Evil hath not been found in thee.--Rauh, "evil," here signifies not "wickedness," but "misfortune." The wife of Nabal means to say that all through that stormy, restless life of David's, the Lord had ever held him up. It had given him victory and crowned his efforts with splendid success; and in the later days of bitter persecution, the same invisible One had shielded him, and had turned what seemed to be the certain ruin of his prospects into a still more certain career of usefulness and popularity.

Verse 28. - Forgive the trespass of thine handmaid. Reverting to her words in ver. 24, that the blame and punishment must rest on her, she now prays for forgiveness; but the intermediate words in ver. 26, emphasised in ver. 31, have raised her request to a higher level. Her prayer rests on the ground that she was saving David from a sin, and that in his thirst for vengeance he was bringing upon himself guilt. If the form of Abigail's address was most humble, the matter of it was brave and noble. A sure house. I.e. permanent prosperity (see on 1 Samuel 2:35). Because my lord fighteth. Hebrew, "will fight." David was not fighting these battles now because he was not yet enthroned as the theocratic king. It was Saul's business at present to fight "Jehovah's battles," either in person or by his officers (1 Samuel 18:17). The words, therefore, distinctly look forward to the time when David as king will have the duty imposed upon him of protecting Jehovah's covenant people. Evil hath not been found in thee.
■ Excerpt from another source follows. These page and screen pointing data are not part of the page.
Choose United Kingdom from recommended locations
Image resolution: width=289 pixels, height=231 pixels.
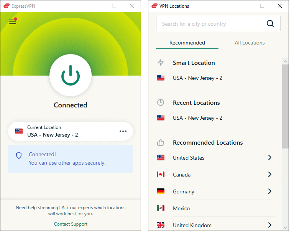tap(192, 225)
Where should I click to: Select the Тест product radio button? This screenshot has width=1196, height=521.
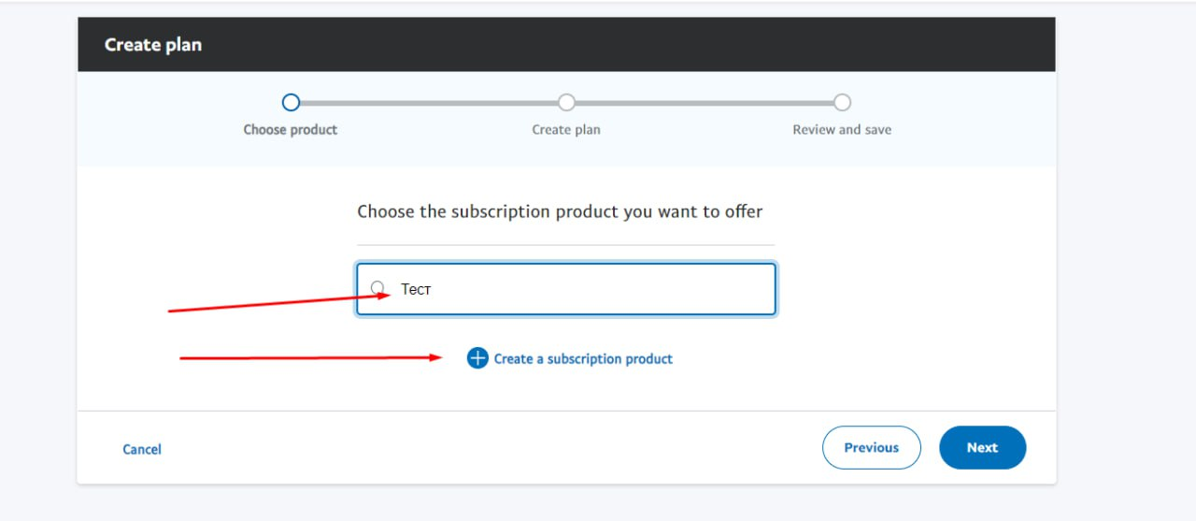point(377,288)
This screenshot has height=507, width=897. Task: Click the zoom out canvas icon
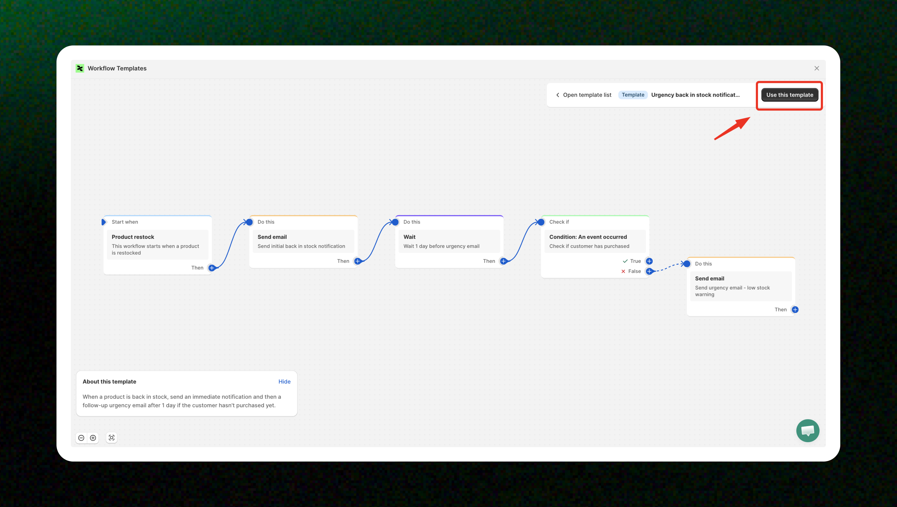point(81,438)
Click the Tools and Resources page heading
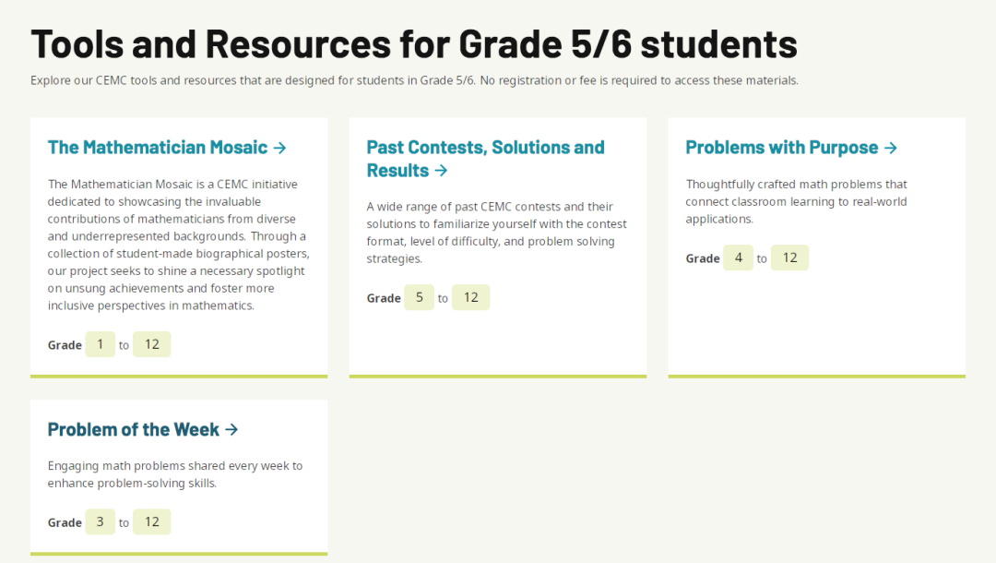Screen dimensions: 996x563 (x=414, y=43)
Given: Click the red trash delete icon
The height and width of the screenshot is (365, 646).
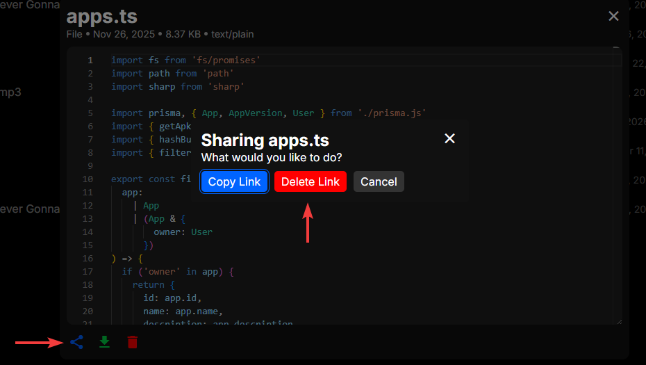Looking at the screenshot, I should [x=132, y=342].
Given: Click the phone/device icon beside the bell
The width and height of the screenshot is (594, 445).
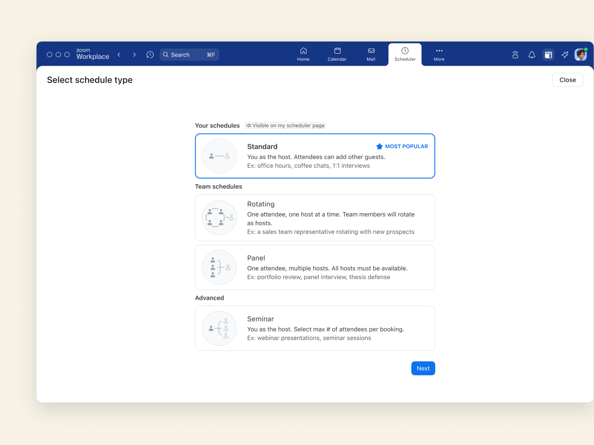Looking at the screenshot, I should click(x=515, y=55).
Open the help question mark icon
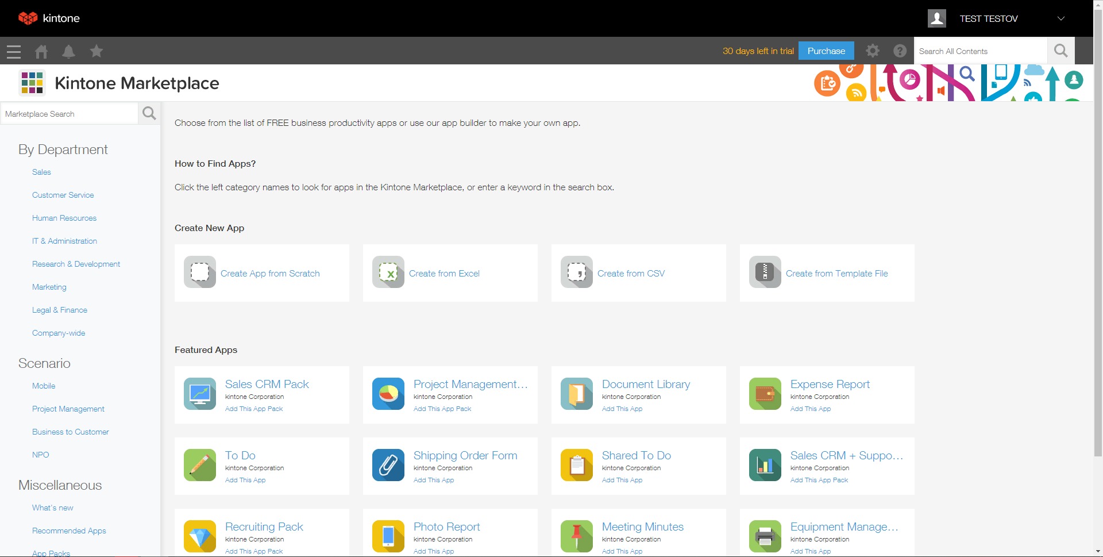The height and width of the screenshot is (557, 1103). 900,51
Hebrew, "shall not be found in thee," i.e. when the time comes for thee to take the kingdom no one shall be able to allege against thee any offence by which thou hast lost thy title to the kingly office; nor afterwards as king shalt thou be guilty of any breach of thy duty to Jehovah, Israel's supreme Ruler, so as to incur rejection as Saul has done.

25:18-31 By a present Abigail atoned for Nabal's denial of David's request. Her behaviour was very submissive. Yielding pacifies great offences. She puts herself in the place of a penitent, and of a petitioner. She could not excuse her husband's conduct. She depends not upon her own reasonings, but on God's grace, to soften David, and expects that grace would work powerfully. She says that it was below him to take vengeance on so weak and despicable an enemy as Nabal, who, as he would do him no kindness, so he could do him no hurt. She foretells the glorious end of David's present troubles. God will preserve thy life; therefore it becomes not thee unjustly and unnecessarily to take away the lives of any, especially of the people of thy God and Saviour. Abigail keeps this argument for the last, as very powerful with so good a man; that the less he indulged his passion, the more he consulted his peace and the repose of his own conscience. Many have done that in a heat, which they have a thousand times wished undone again. The sweetness of revenge is soon turned into bitterness. When tempted to sin, we should consider how it will appear when we think upon it afterwards.I pray thee, forgive the trespass of thine handmaid,.... The trespasses, as the Targum, either the sin of her husband, she had taken upon herself, or her boldness in troubling him with her petitions and solicitations, and even with the present she had brought:

for the Lord will certainly make my lord a sure house; or a firm kingdom, as the Targum; would raise him to the kingdom of Israel, and establish it in his posterity, that it should not be taken from him, as it would be from Saul:

because my lord fighteth the battles of the Lord; the battles of the people of the Lord, as the Targum, of the people of Israel against the Philistines; which he had often done with success, the Lord being with him, and prospering him and therefore would firmly settle him on the throne, and continue the kingdom in his posterity:

and evil hath not been found in thee all thy days; no unjust action had been committed by him against his king and country, however he had been reproached and calumniated; and she hoped that therefore none would be done by him now to stain so fair a character.